Still Going Strong After 27 Years
Southern rock road dogs Drivin’ N’ Cryin’ still going strong after 27 years
By Steve Wildsmith for The Daily Times
Kevn Kinney isn’t exactly a slave driver, but the singer-songwriter and front man for Southern rock band Drivin’ N’ Cryin’ sets some high standards for his bandmates.
Bass player Tim Neilsen has been with Kinney in Drivin’ N’ Cryin’ since the band’s inception in 1985 in Atlanta, but the two new additions — drummer Dave V. Johnson and guitarist Sadler Vaden — have some exacting expectations to live up to when Kinney steps up to the microphone.

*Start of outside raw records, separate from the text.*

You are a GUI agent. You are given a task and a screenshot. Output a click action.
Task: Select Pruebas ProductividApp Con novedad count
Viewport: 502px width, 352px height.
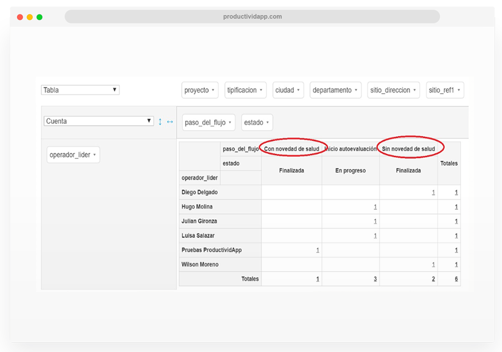[x=317, y=250]
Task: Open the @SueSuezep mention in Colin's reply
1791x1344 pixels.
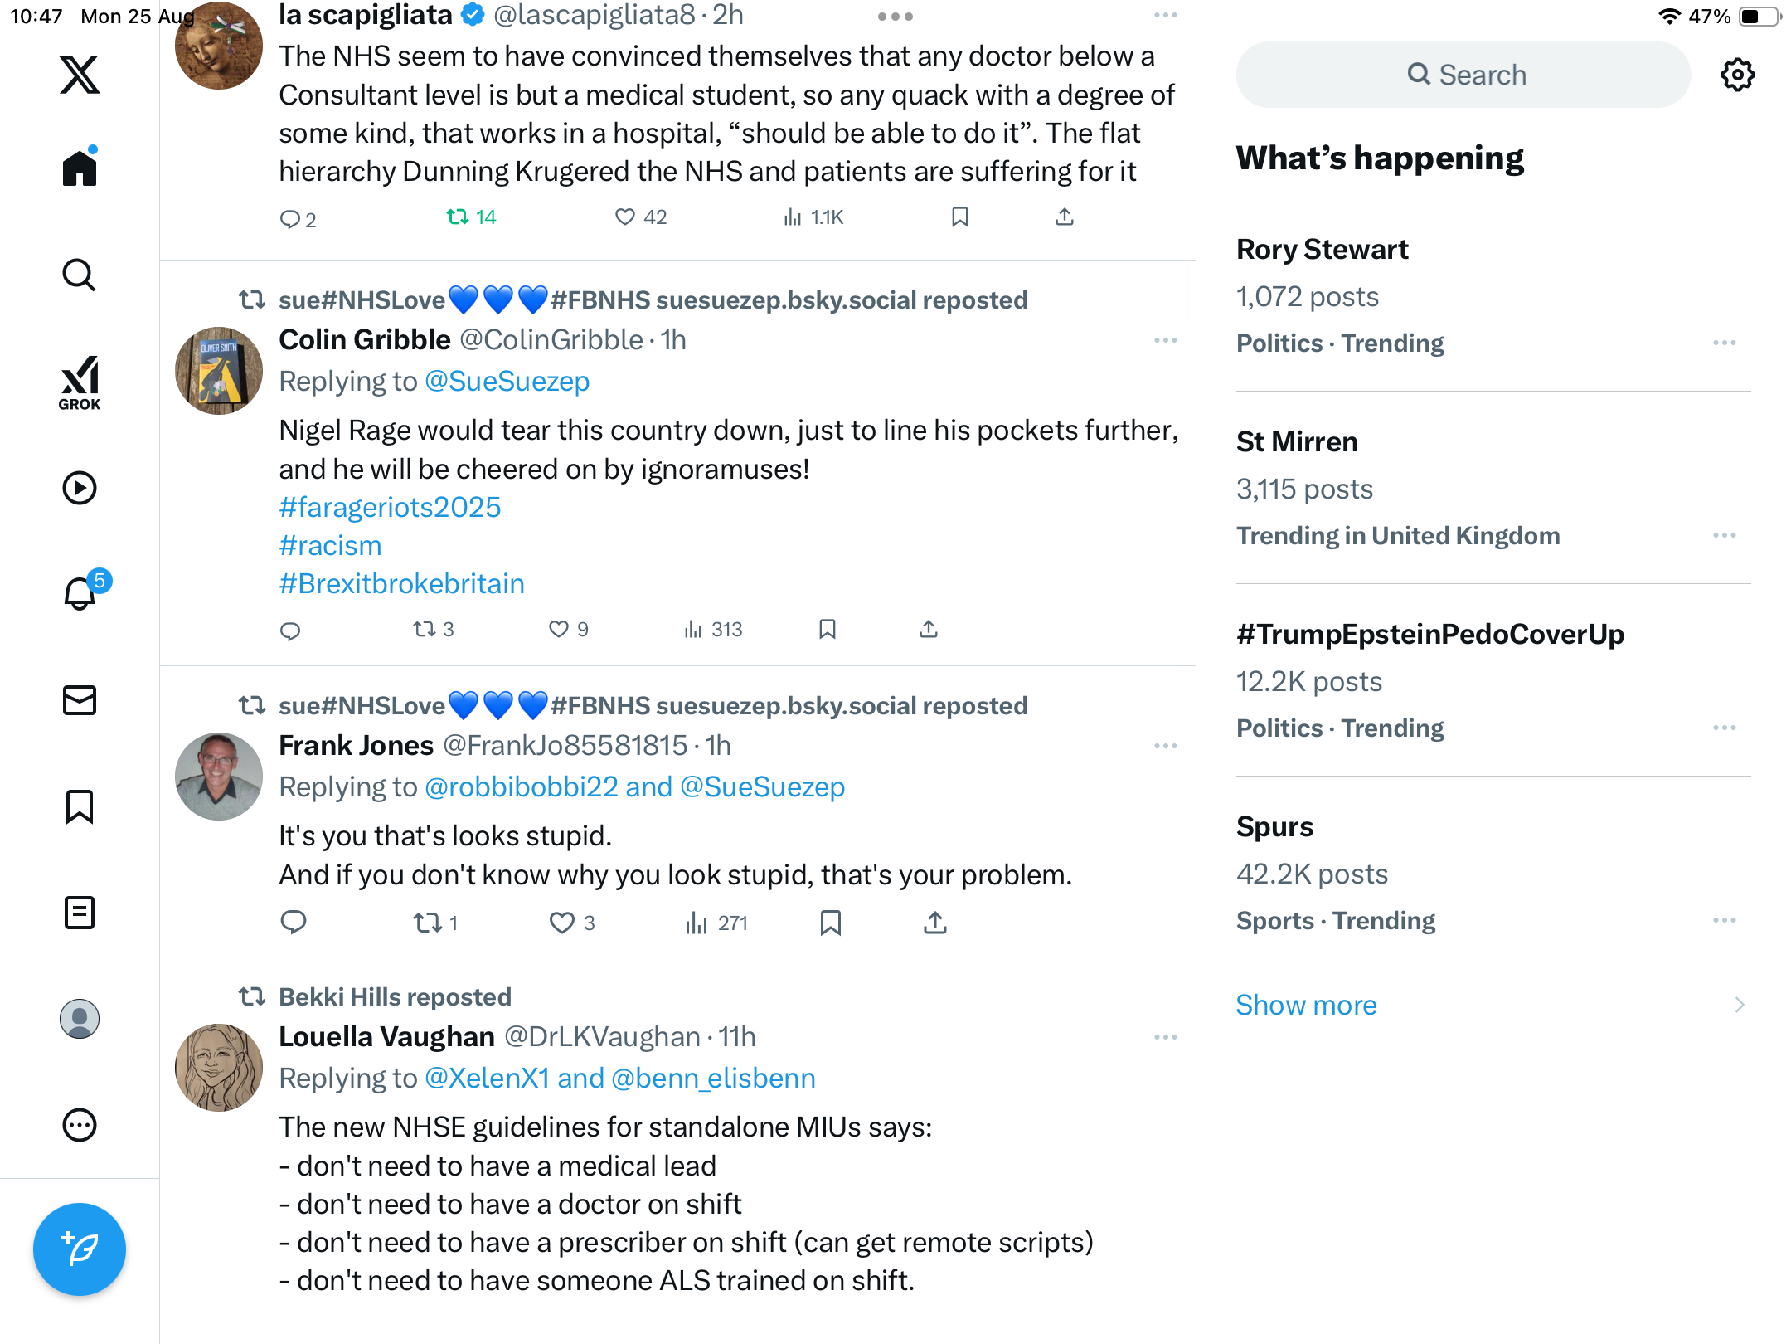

“To be in the band that I’m leading is a difficult thing, because you have to know a hundred songs, and you have to know I’m going to play that song, and you have two or four bars to figure it out, if I don’t just shout it at you and count it off,” Kinney told The Daily Times this week. “These guys can play any song from any album, and they’re ready to do it, and it’s really great, because we don’t use a setlist. I did that for a tour once, and I wound up daydreaming about my laundry or how fast I can get done.”
With two new EPs (“Songs from the Landromat,” released in June, and “Songs About Cars, Space and The Ramones,” released earlier this month) out already this year and another (“Songs from the Psychedelic Time Clock”) on its way, the guys have a load of new material to learn, to say nothing about the
band’s critically acclaimed back catalog. And if they dip into any of the songs from Kinney’s various solo albums ... well, let’s just say there are no slackers in this band.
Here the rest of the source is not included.